Medusa had Pilgrim in her sights
Pilgrim entering Dartmouth Harbour with Medusa on the Town Pontoon

ML1387, HMS Medusa, is a Harbour Defence Motor Launch built in Poole in 1943, one of 480 vessels designed to provide an offshore anti-submarine screen for harbours. Entirely built of wood, and powered by diesel engines, they were not fast but had huge endurance. The original concept was for them to be transported to where they were needed as deck cargo but soon they were making the passages themselves from the UK to the Mediterranean, West Indies, South Africa and the Far East.

The Medusa Trust, a registered charity, exists to preserve HMS Medusa, ML1387, for future generations. Their mission is to keep Medusa operational and at sea for as long as possible as a tribute to the veterans, for education of the public and as an inspiration for the young.

There is a further local connection as Medusa participated in Operation Fabius on nearby Slapton Sands in early May 1944. This was a follow up exercise to the ill-fated Operation Tiger the previous month. The objective was to provide realistic practice D-Day landings including a similar length sea passage for troops based in Dorset.

So, on a gorgeous sunny day 75 years after her launch, Medusa finds kindred spirits with Pilgrim. She’s a bit longer in the tooth at 123 years young and on her restoration in 2009 they removed bullets from her planks and frames from incidents in her distant past.

Medusa made passage onwards to Alderney and Cherbourg. Pilgrim returned home to Brixham prior to making passage to Falmouth and onto the Scillies and Brittany for her summer adventures.

For further details of Medusa, her history, war service and restoration visit: www.hmsmedusa.org.uk

 

Over the Spring Bank holiday weekend, Brixham hosted its annual Heritage Sailing Regatta. One of the highlights of the event is the race to compete for the King George V Perpetual Cup.

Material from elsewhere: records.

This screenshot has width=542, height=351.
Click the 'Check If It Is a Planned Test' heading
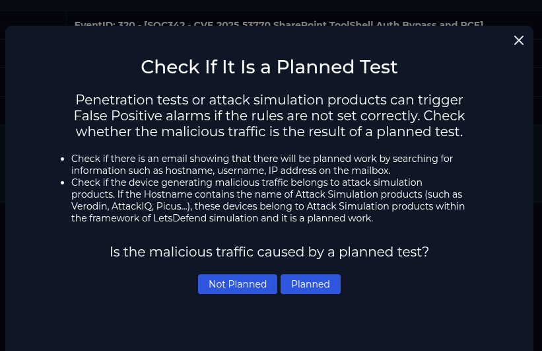click(269, 67)
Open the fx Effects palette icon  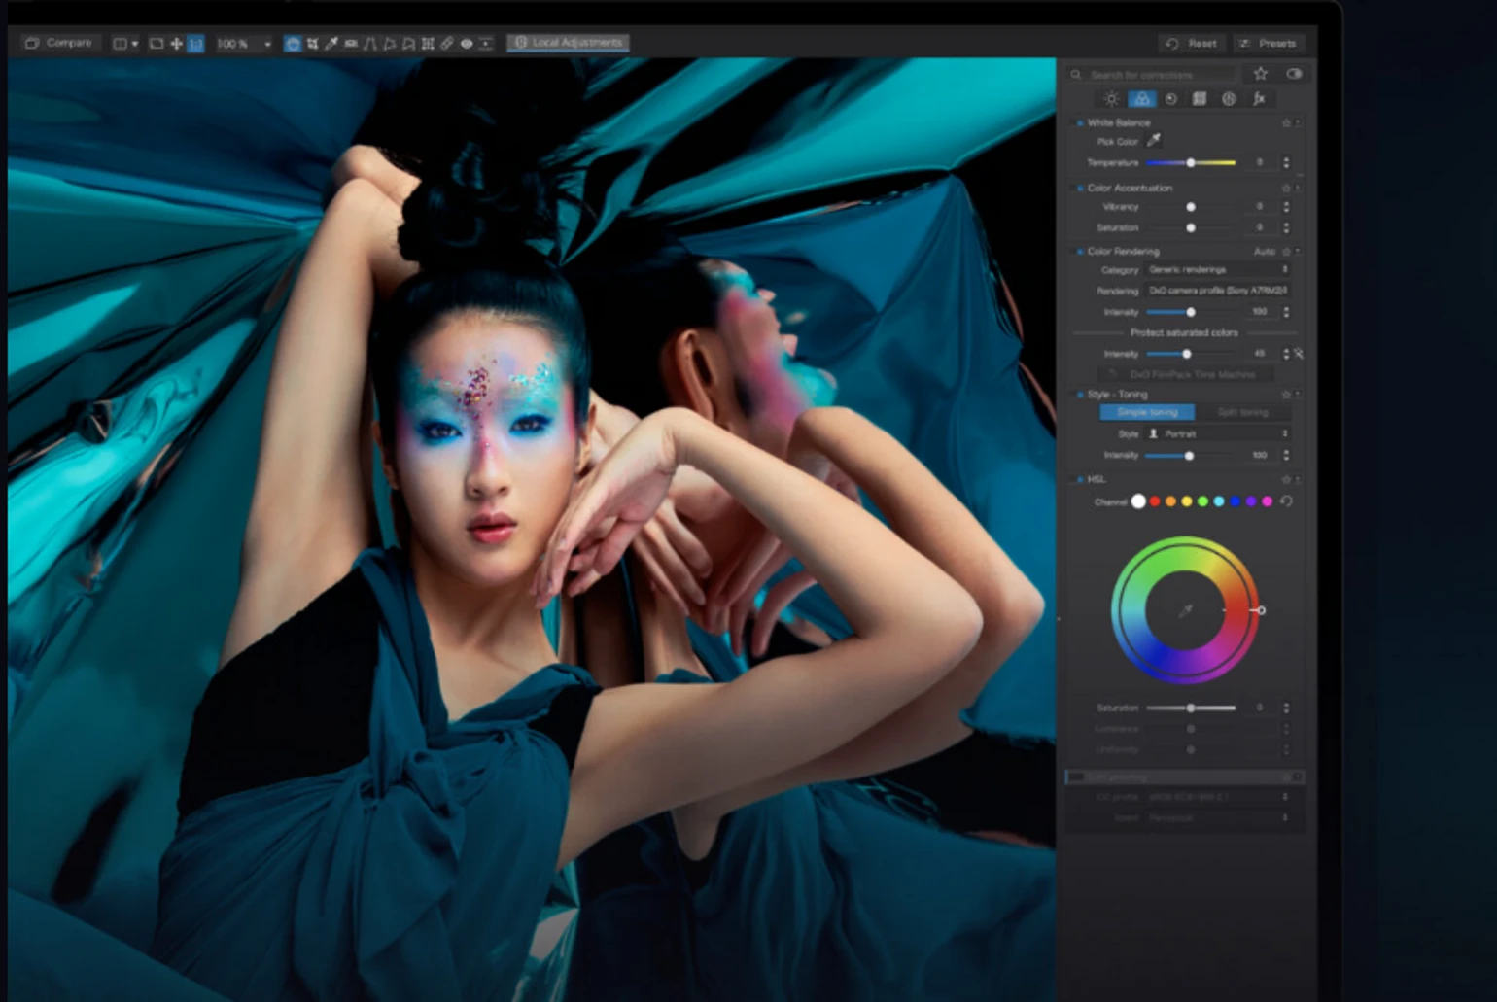pyautogui.click(x=1259, y=99)
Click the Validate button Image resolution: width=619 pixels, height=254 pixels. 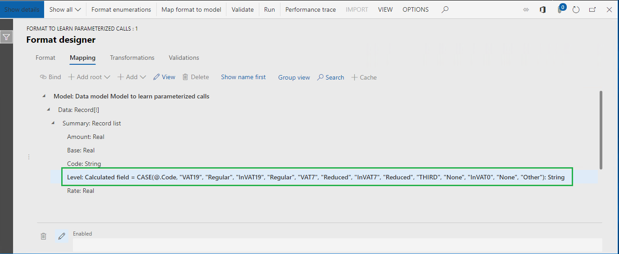[243, 9]
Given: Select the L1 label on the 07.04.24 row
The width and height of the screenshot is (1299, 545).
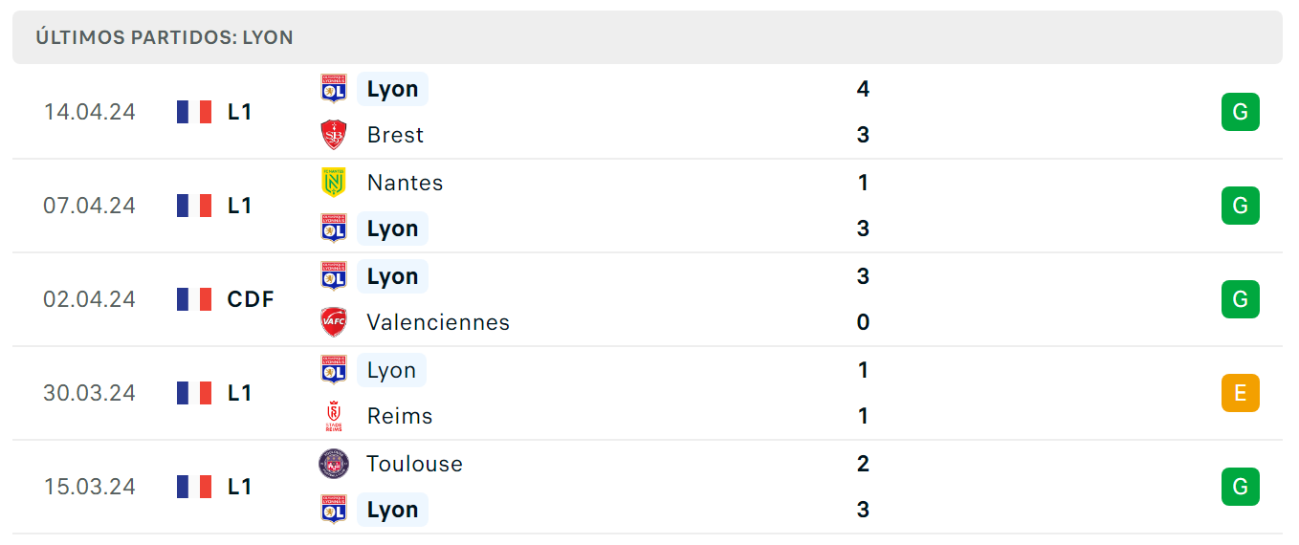Looking at the screenshot, I should pos(240,206).
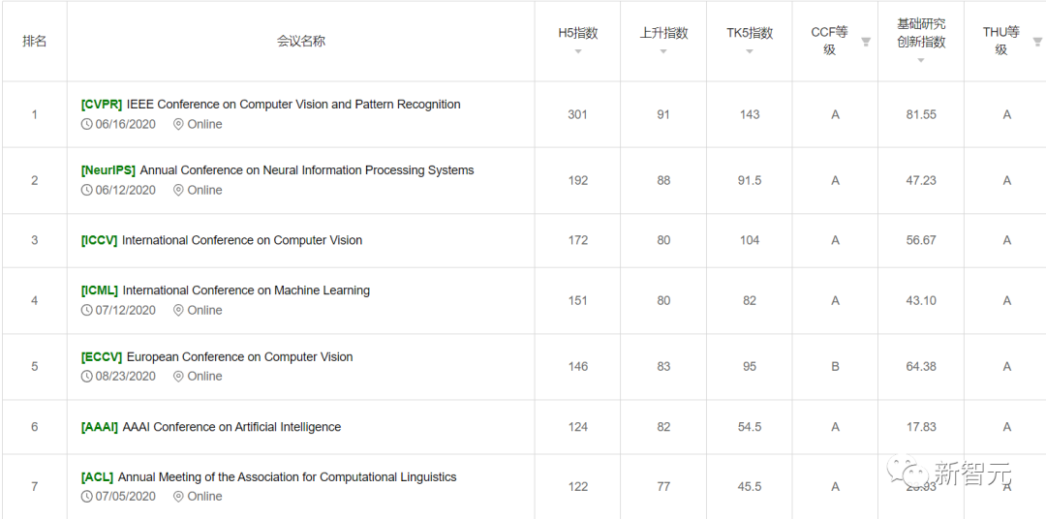Sort by 上升指数 using its arrow
Viewport: 1046px width, 519px height.
pyautogui.click(x=663, y=51)
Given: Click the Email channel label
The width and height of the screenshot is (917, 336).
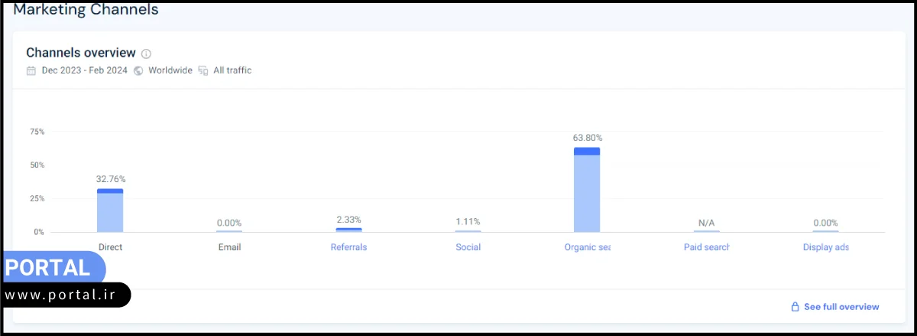Looking at the screenshot, I should (229, 247).
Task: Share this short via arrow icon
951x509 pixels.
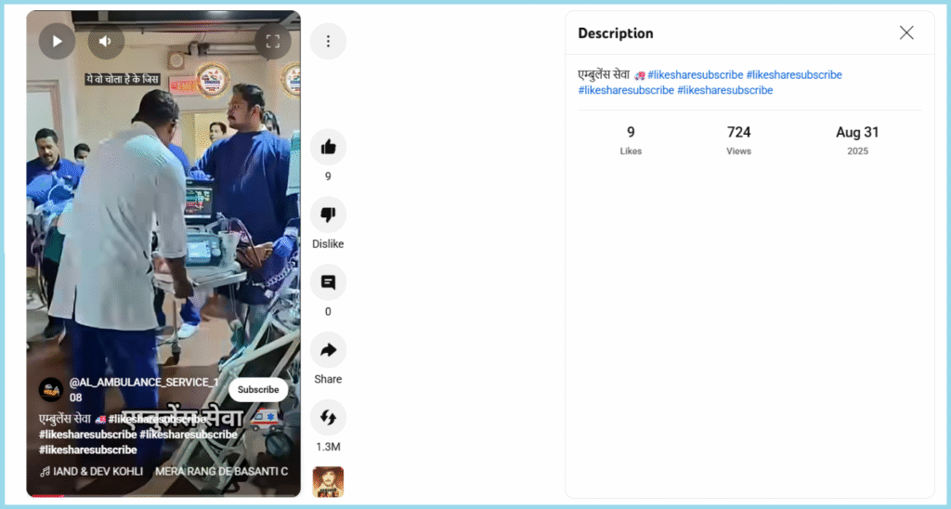Action: [x=328, y=350]
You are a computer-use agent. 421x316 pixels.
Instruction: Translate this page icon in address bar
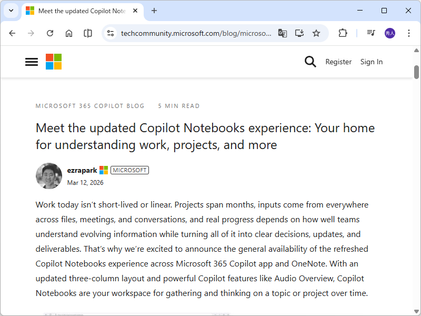point(283,33)
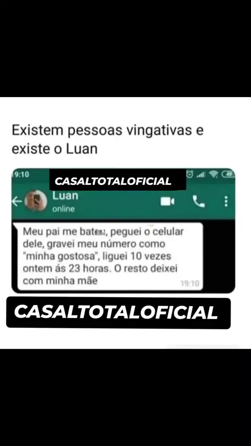Start a video call with Luan
251x446 pixels.
pos(167,202)
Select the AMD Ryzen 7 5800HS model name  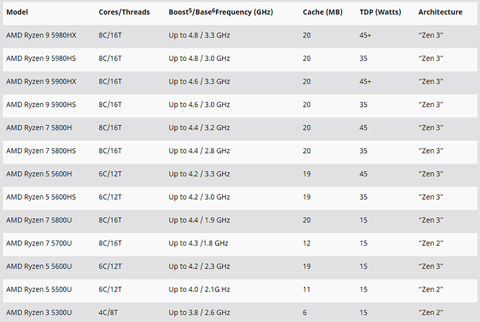point(41,151)
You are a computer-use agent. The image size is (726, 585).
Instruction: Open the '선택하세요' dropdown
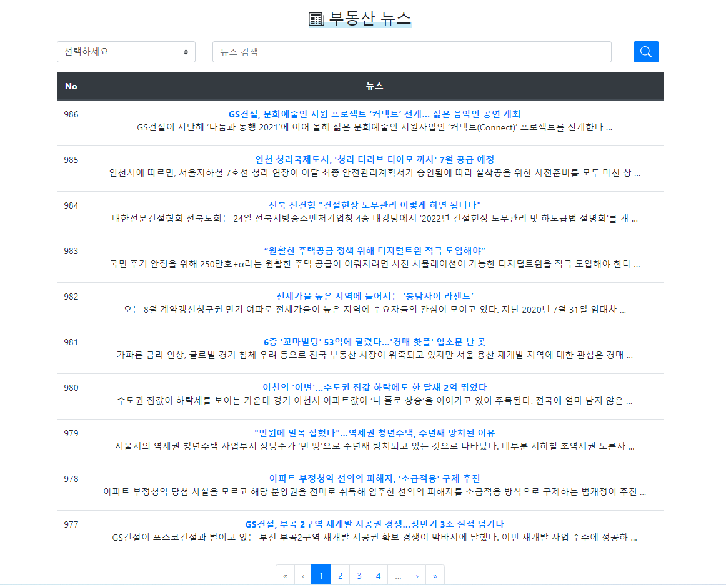tap(125, 52)
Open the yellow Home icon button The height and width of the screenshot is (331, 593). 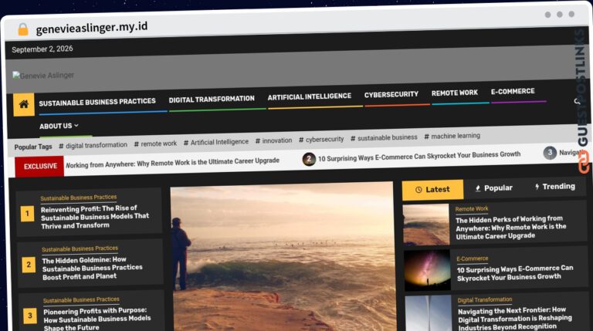coord(24,104)
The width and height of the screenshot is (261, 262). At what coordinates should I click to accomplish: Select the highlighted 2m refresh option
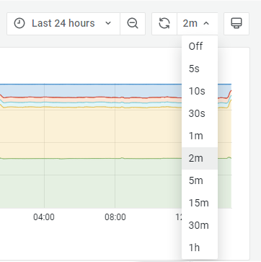point(200,158)
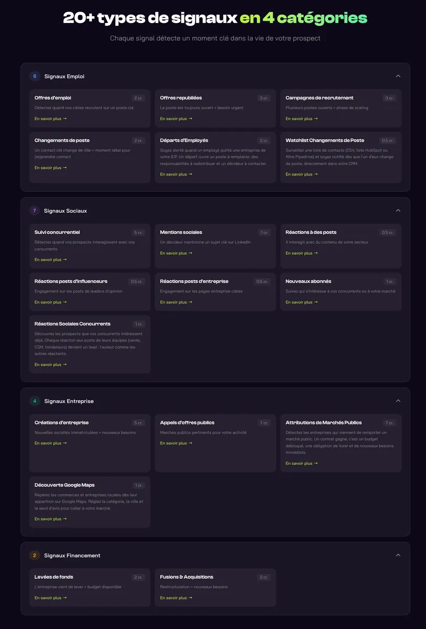
Task: Open En savoir plus under Départs d'Employés
Action: 176,174
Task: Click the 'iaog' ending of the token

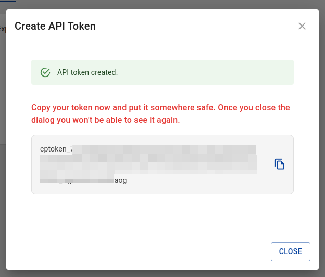Action: click(120, 180)
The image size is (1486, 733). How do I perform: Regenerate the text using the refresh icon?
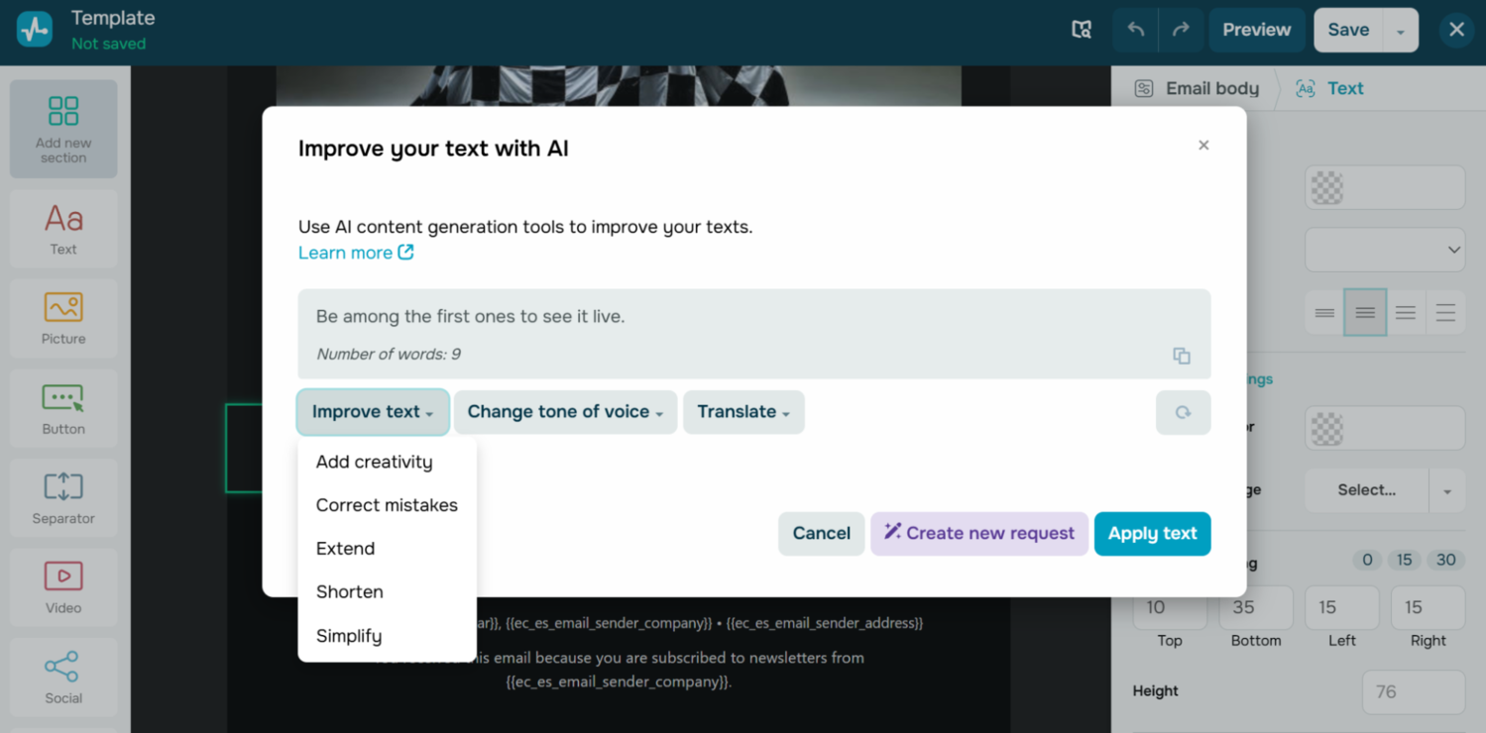click(x=1183, y=412)
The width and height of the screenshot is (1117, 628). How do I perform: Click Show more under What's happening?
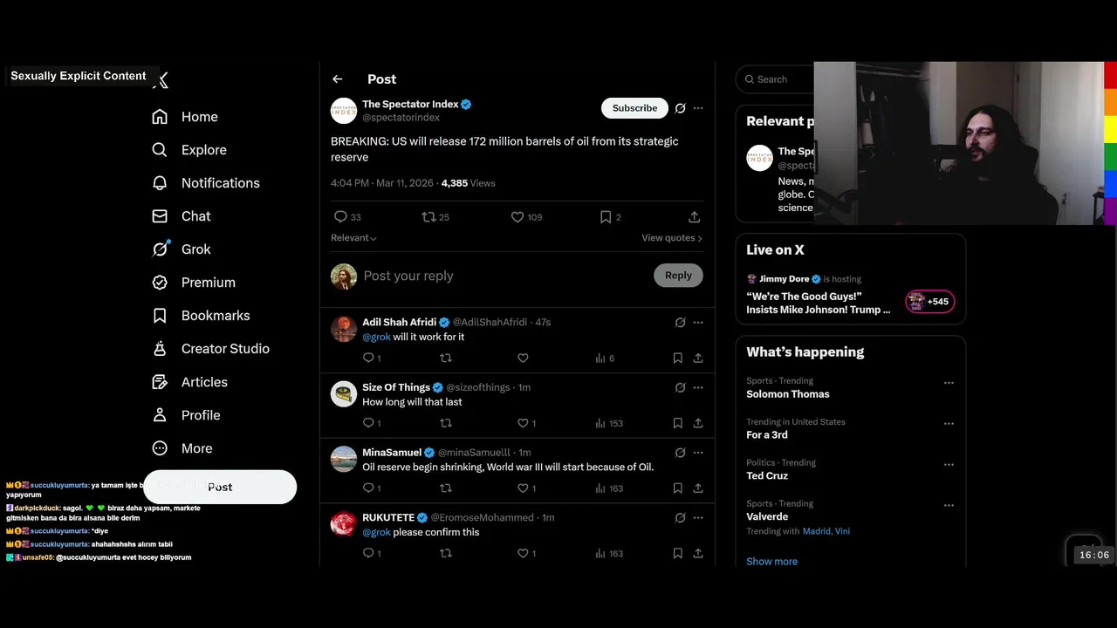(771, 562)
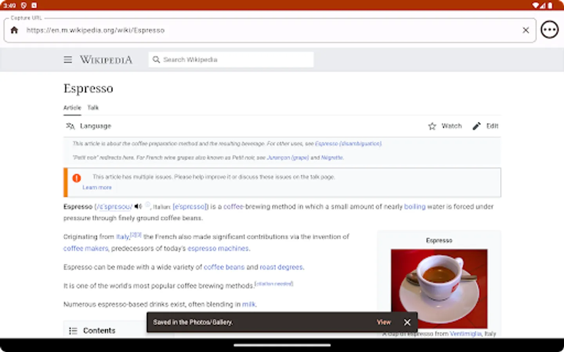Open the roast degrees link
The height and width of the screenshot is (352, 564).
tap(281, 267)
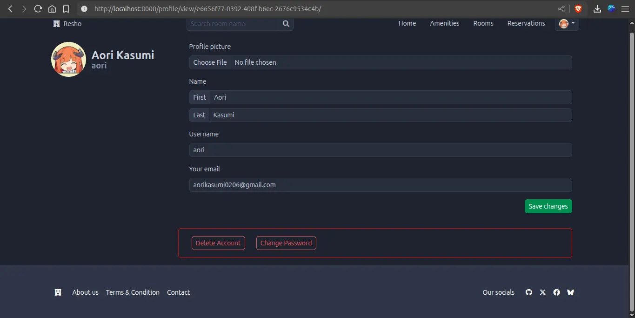The width and height of the screenshot is (635, 318).
Task: Click the footer building logo icon
Action: tap(58, 292)
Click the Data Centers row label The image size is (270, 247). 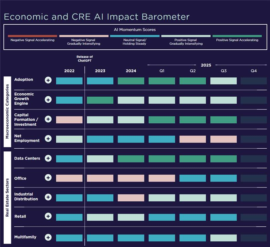click(x=27, y=158)
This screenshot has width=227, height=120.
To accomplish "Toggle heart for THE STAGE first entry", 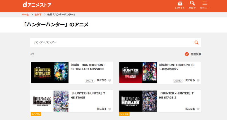I will click(x=110, y=109).

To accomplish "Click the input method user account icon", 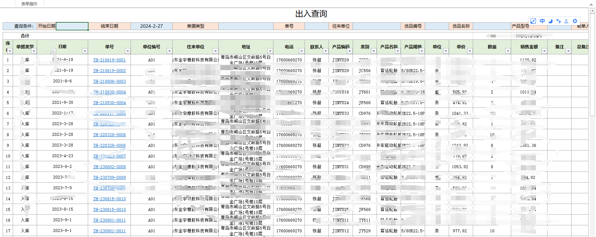I will tap(566, 21).
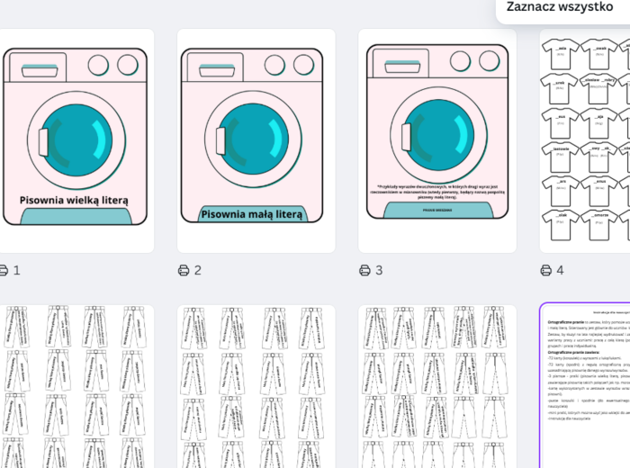Open the third washing machine page with small text
The height and width of the screenshot is (468, 630).
[x=437, y=141]

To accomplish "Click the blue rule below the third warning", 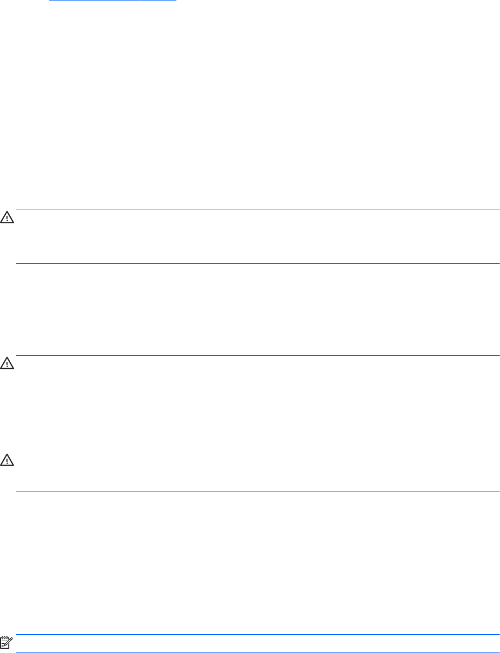I will [x=258, y=491].
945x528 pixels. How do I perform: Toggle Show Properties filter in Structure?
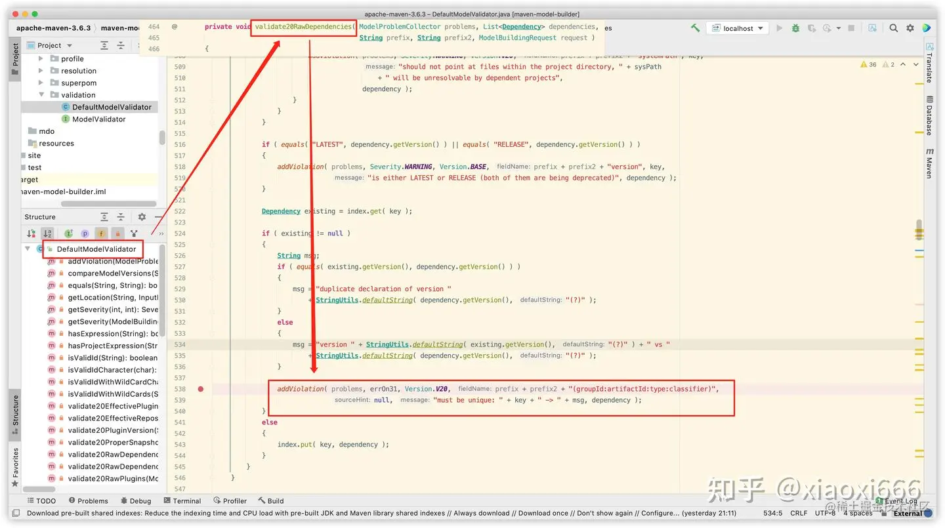pos(85,233)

Originally gifted by King George V in 1914 for races between working trawlers, the cup was first presented in 1919 by Lord Churston on behalf of the King after races were suspended during the First World War.

Today the thriving local heritage sailing fleet race for the trophy just as they did all those years ago. Competing over a 5 mile course in Torbay, the race is demanding on the crews that take part as they are sailing these traditional gaff rigged heavy working boats. Pilgrim is over seventy feet in length and weighs more than ninety tons.

Pilgrim won again this year for the sixth time out of the last seven years!  At the prize giving at Brixham Yacht Club, Pilgrim’s Sailing Director Lynda Davison said, “we won this by having a great volunteer crew on board led by our very capable professional skipper Brendan Stewart.”